● What you are asked to do
In the records below, pick out all lines containing the word "computer".

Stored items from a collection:
━━━━━━

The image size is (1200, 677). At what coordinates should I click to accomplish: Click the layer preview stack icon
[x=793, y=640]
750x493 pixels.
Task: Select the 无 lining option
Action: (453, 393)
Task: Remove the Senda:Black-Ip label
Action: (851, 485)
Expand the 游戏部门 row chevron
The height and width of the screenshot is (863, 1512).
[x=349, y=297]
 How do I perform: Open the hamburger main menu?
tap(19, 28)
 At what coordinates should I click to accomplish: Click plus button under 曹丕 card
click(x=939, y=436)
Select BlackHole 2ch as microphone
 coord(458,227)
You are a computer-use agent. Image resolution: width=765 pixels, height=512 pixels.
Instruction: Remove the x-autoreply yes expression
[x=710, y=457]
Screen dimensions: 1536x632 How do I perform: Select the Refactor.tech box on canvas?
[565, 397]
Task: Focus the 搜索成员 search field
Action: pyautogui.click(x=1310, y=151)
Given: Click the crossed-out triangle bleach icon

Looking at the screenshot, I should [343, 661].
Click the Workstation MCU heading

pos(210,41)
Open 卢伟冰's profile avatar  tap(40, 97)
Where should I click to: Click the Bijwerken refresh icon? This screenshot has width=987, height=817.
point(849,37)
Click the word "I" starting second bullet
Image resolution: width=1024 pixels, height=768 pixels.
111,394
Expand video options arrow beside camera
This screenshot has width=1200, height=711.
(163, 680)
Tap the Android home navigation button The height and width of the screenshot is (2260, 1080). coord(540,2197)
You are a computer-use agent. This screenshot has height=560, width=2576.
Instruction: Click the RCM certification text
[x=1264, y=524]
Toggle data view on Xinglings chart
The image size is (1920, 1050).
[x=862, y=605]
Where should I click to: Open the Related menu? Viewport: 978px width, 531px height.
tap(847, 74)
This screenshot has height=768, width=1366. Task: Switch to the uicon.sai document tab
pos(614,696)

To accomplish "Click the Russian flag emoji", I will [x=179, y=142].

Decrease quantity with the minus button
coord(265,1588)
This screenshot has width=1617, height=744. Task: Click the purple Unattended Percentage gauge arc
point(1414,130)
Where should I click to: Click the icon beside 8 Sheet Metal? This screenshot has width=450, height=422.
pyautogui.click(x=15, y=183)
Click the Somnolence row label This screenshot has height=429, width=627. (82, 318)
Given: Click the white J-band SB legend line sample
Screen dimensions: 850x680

━━━━━━

● Answer to this task
You are a computer-use agent. Image resolution: width=765 pixels, height=512 pixels.
You are a computer-use agent. This screenshot has height=560, width=2576.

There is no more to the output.